* **Instructions for the task**
Print the records below once again, exactly as they were given.
>>>
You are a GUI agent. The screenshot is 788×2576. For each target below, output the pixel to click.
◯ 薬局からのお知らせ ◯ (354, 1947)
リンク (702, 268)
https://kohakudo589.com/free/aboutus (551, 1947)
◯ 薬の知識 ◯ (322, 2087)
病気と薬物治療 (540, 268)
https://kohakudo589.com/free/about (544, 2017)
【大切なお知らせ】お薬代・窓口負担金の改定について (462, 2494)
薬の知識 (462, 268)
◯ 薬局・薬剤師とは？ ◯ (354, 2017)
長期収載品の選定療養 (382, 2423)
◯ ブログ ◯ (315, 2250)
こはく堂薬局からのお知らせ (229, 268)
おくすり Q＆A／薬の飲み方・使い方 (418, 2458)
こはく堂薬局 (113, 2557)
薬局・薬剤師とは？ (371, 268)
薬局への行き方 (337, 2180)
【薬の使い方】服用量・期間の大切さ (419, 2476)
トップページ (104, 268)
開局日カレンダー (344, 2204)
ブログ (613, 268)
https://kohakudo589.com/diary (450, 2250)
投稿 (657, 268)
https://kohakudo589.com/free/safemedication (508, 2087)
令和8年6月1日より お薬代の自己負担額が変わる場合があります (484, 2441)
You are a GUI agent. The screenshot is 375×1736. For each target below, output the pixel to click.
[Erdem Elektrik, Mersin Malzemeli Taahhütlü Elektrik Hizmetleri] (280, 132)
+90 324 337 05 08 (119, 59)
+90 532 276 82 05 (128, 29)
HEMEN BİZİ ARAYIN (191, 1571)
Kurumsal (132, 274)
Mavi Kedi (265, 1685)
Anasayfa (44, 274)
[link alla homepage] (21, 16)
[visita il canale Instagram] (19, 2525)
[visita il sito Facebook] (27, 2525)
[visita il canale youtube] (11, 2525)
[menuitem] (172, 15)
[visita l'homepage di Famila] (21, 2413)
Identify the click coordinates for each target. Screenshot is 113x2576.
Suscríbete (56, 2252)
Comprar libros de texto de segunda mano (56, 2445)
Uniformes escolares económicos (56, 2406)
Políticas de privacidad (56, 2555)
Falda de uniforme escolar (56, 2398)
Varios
<<<
* **Exercise answer**
You are a GUI agent. The screenshot is 788×2576. For each target below, output the pixel to click.
◯ 薬局からのお知らせ ◯ (354, 1947)
リンク (702, 268)
https://kohakudo589.com/free/aboutus (551, 1947)
◯ 薬の知識 ◯ (322, 2087)
病気と薬物治療 (540, 268)
https://kohakudo589.com/free/about (544, 2017)
【大切なお知らせ】お薬代・窓口負担金の改定について (462, 2494)
薬の知識 (462, 268)
◯ 薬局・薬剤師とは？ ◯ (354, 2017)
長期収載品の選定療養 (382, 2423)
◯ ブログ ◯ (315, 2250)
こはく堂薬局からのお知らせ (229, 268)
おくすり Q＆A／薬の飲み方・使い方 (418, 2458)
こはく堂薬局 (113, 2557)
薬局・薬剤師とは？ (371, 268)
薬局への行き方 (337, 2180)
【薬の使い方】服用量・期間の大切さ (419, 2476)
トップページ (104, 268)
開局日カレンダー (344, 2204)
ブログ (613, 268)
https://kohakudo589.com/diary (450, 2250)
投稿 (657, 268)
https://kohakudo589.com/free/safemedication (508, 2087)
令和8年6月1日より お薬代の自己負担額が変わる場合があります (484, 2441)
You are a GUI agent. The screenshot is 375×1736. For each target below, output the pixel to click.
[Erdem Elektrik, Mersin Malzemeli Taahhütlü Elektrik Hizmetleri] (280, 132)
+90 324 337 05 08 (119, 59)
+90 532 276 82 05 (128, 29)
HEMEN BİZİ ARAYIN (191, 1571)
Kurumsal (132, 274)
Mavi Kedi (265, 1685)
Anasayfa (44, 274)
[link alla homepage] (21, 16)
[visita il canale Instagram] (19, 2525)
[visita il sito Facebook] (27, 2525)
[visita il canale youtube] (11, 2525)
[menuitem] (172, 15)
[visita l'homepage di Famila] (21, 2413)
Identify the click coordinates for each target. Screenshot is 113x2576.
Suscríbete (56, 2252)
Comprar libros de texto de segunda mano (56, 2445)
Uniformes escolares económicos (56, 2406)
Políticas de privacidad (56, 2555)
Falda de uniforme escolar (56, 2398)
Varios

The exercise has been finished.